Outro importante nome na ação seria Valter Lima Nascimento, o Guinho, que foi preso em janeiro deste ano por policiais da Rota, da Polícia Militar, em São Paulo.
Ele é homem de confiança de Gilberto Aparecido dos Santos, o Fuminho, um dos cabeças do PCC, que coordenava o tráfico internacional de drogas de fora dos presídios.
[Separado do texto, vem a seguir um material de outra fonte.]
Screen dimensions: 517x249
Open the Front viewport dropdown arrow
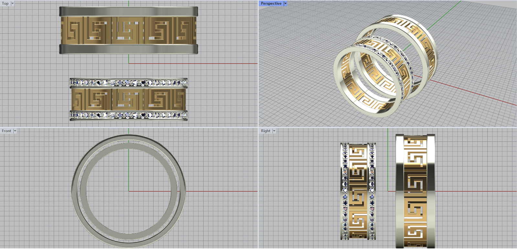[15, 131]
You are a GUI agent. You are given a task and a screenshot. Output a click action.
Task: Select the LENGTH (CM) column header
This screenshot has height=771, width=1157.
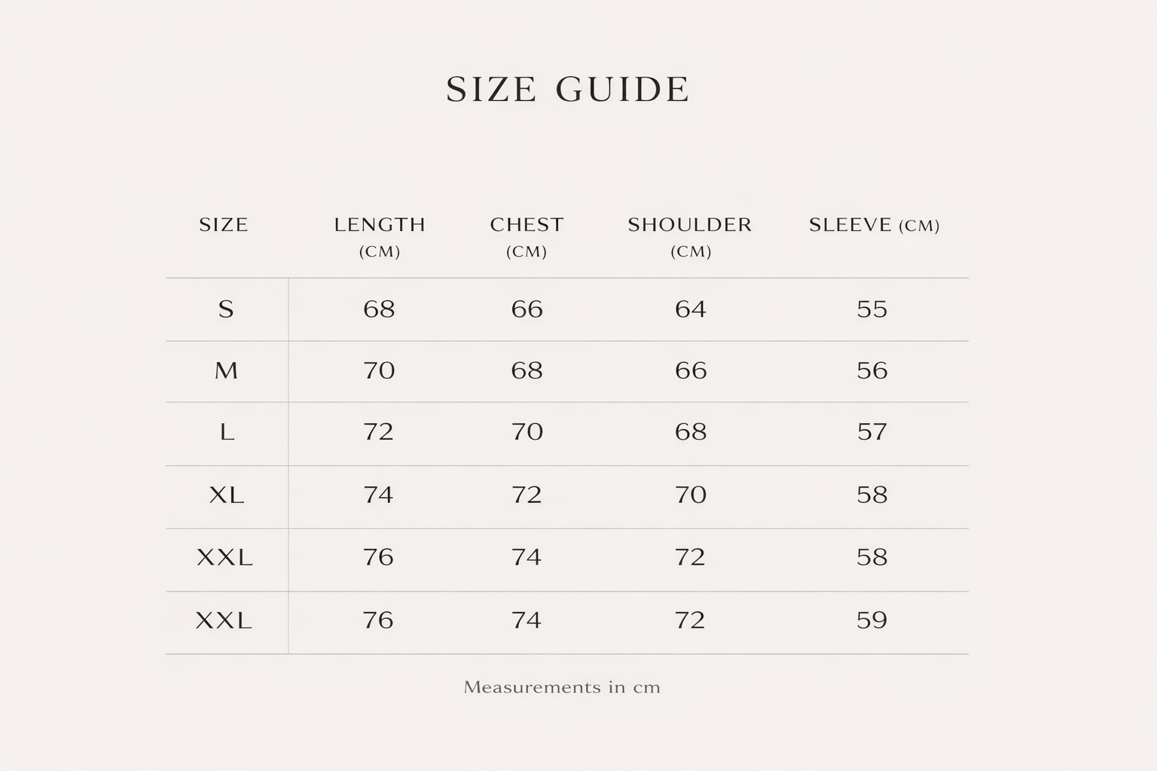[x=380, y=237]
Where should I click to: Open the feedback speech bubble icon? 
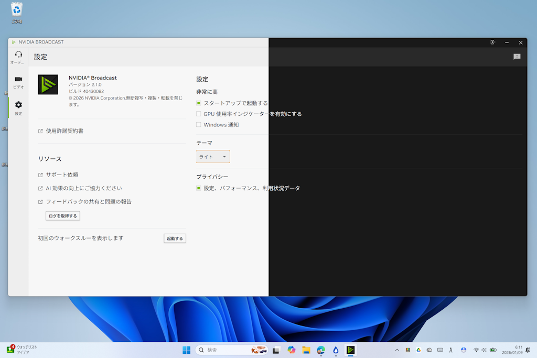coord(517,56)

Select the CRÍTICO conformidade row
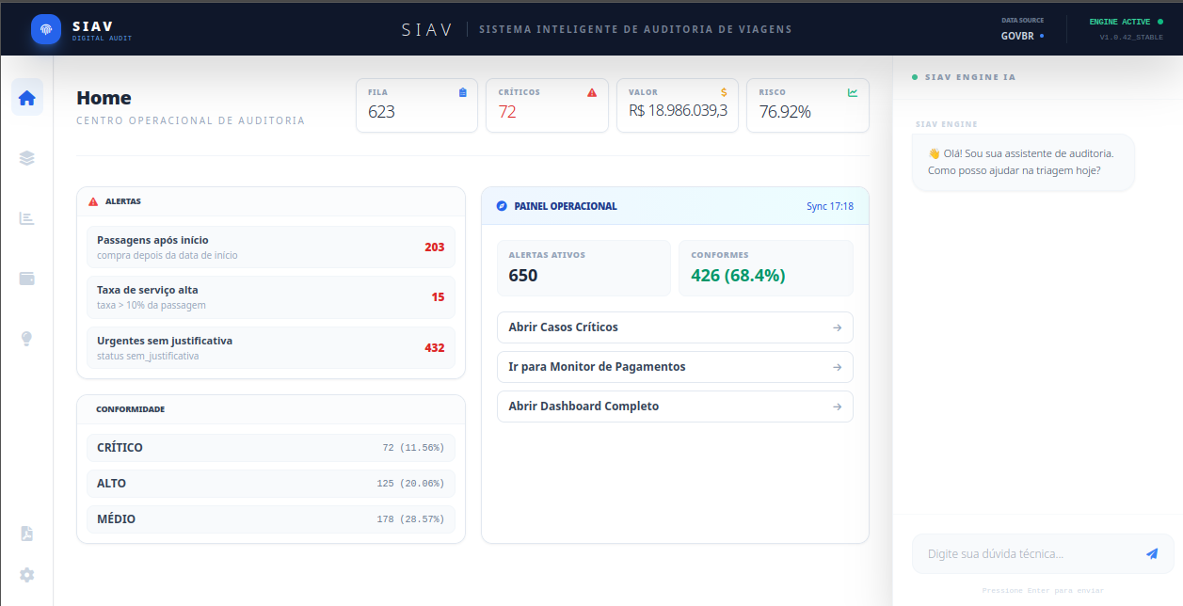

Fuminho foi preso em 2020, em um hotel de luxo, em Moçambique, África. O criminos seria um dos arquitetos do plano frustrado de resgate de Marcola e também o ordenante da execução de Rogério Jeremias de Simone, o Gegê do Mangue, um dos cabeças da facção nas ruas e ligado às rifas e ao jogo-do-bicho controlados pelo PCC.
"México"
A PF apontou ter identificado nas mensagens e levantamentos que um dos locais de armazenamento das armas do grupo estaria em Campo Grande, capital do Mato Grosso do Sul. O apartamento está alugado em nome da mulher de um criminoso preso em uma ação do PCC de resgate e atentados, em Porto Velho (RO), em 2018. A ação foi alvo da Operação Sicários da PF.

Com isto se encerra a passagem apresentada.